I kiedy na drugi dzień skomentowałem pierwsze skutki tej akcji używając określenia "lawina" to mój kolega Grześ powiedział, że to raczej "tsunami"!

Bardzo dobrze. Niech to tsunami zmiecie to całe parszywe towarzystwo i poniesie aż do Azji.

Zresztą to bardzo ciekawe, że tuż po tym jak akta Afery Podsłuchowej, w których wspomina się też o niezbyt czystym finansowaniu TVNu i Endemola na portalu Gazeta.pl pojawia się taka wzmianka:

Scripps: Chcemy skupić akcje TVN i wycofać spółkę z giełdy

Kto wie? Podpucha?

Ale przekonuje mnie bardziej niż stwierdzenie świętego i nieomylnego red. Tomasza Terlikowskiego, że cała afera daje korzyści.... jedynie Platformie.

Posłuchajcie:


Zupełnie mnie nie przekonuje. Jak błyskotliwy i przebiegły by to nie był wniosek.
Po prostu nie. Nie zgadza się ani ciut ciut.
Widać to zresztą po reakcjach jaśnie pakującej się premier Ewy Kopacz.

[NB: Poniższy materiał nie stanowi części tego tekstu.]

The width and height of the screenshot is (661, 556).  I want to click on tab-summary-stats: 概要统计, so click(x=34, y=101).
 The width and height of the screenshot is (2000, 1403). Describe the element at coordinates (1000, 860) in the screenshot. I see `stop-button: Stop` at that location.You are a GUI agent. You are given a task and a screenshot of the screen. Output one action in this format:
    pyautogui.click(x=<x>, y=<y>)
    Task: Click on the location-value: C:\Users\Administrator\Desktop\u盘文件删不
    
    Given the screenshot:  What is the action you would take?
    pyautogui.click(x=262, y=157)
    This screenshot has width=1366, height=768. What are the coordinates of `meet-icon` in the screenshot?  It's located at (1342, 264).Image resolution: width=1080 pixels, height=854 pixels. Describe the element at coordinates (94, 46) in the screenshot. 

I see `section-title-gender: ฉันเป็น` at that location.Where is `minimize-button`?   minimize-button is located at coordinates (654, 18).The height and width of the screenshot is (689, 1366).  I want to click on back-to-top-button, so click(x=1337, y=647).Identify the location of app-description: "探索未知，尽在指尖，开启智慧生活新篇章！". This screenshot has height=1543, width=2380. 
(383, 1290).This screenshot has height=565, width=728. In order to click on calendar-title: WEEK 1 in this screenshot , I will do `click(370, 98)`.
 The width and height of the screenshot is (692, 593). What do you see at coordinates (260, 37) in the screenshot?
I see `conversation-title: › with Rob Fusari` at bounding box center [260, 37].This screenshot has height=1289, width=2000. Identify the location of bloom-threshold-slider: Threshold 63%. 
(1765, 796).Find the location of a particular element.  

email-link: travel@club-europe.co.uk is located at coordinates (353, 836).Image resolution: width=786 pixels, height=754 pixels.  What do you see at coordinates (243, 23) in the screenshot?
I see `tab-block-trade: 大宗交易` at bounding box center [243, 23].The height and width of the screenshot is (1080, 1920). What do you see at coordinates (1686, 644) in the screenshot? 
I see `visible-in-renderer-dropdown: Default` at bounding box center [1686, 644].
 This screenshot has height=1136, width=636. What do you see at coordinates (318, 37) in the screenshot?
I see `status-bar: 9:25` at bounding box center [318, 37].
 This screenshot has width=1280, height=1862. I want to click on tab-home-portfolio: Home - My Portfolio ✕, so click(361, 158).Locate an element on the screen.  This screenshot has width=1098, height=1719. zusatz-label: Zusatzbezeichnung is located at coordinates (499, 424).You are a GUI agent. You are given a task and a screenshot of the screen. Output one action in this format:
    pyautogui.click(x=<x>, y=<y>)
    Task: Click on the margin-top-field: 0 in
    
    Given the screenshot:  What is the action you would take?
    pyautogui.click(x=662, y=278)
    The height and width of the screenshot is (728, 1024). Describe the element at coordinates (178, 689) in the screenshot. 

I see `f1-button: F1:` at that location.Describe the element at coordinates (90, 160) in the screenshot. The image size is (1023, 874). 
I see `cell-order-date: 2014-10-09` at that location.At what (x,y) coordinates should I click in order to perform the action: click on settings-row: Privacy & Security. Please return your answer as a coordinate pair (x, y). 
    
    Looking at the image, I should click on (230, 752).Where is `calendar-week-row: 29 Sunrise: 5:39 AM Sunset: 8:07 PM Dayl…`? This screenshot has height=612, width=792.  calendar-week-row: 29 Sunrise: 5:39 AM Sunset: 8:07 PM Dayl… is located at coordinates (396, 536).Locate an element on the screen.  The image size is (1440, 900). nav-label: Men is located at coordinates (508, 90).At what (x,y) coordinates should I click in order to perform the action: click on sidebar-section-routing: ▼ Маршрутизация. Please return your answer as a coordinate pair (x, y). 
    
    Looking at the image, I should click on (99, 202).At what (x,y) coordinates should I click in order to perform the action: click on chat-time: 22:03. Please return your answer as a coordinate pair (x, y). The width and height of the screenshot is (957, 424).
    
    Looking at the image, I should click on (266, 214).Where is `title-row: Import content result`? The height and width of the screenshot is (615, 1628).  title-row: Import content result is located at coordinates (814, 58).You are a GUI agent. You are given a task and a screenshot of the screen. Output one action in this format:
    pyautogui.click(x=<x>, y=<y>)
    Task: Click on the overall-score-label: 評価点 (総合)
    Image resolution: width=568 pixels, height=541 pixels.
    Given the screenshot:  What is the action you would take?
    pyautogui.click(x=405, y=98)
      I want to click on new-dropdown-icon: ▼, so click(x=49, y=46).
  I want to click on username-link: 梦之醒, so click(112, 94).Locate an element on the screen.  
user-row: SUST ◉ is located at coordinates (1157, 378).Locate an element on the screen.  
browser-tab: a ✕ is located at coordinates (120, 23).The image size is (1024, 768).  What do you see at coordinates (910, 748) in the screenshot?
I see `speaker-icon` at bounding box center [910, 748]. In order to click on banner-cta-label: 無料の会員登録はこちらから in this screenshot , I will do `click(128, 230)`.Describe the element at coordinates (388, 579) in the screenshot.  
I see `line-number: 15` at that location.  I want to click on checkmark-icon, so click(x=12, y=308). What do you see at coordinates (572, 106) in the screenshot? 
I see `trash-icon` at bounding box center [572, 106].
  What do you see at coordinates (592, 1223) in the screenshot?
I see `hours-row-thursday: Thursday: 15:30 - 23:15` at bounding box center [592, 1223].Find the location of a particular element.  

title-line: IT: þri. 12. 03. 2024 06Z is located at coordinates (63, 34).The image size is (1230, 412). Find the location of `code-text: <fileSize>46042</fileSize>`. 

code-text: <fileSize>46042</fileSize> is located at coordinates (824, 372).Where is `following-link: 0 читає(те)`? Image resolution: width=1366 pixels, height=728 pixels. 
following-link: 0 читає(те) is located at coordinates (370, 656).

Nie obchodzi mnie na rzecz czyjego interesu działał Zbigniew Stonoga.
Czas pokaże czy raczej warto mu przypiąć etykietkę bohatera czy też zera.
Wystawić pomnik, wręczyć statuetkę Złotej Stonogi czy też odciąć łby, przypalić i pozbyć się jak mitycznej Hydry.

Cieszę się natomiast, że to tsunami jakie wywołał ten człowiek zaczęło konkretną czystkę.
Mam nadzieję, że to co się stało wywoła wreszcie jakiś owocniejszy zryw w Polakach.
A tymczasem zaczynam się zbierać do modlitwy jak zrobili to Węgrzy!

Brak komentarzy:

Prześlij komentarz

Wylej swój własny gniew!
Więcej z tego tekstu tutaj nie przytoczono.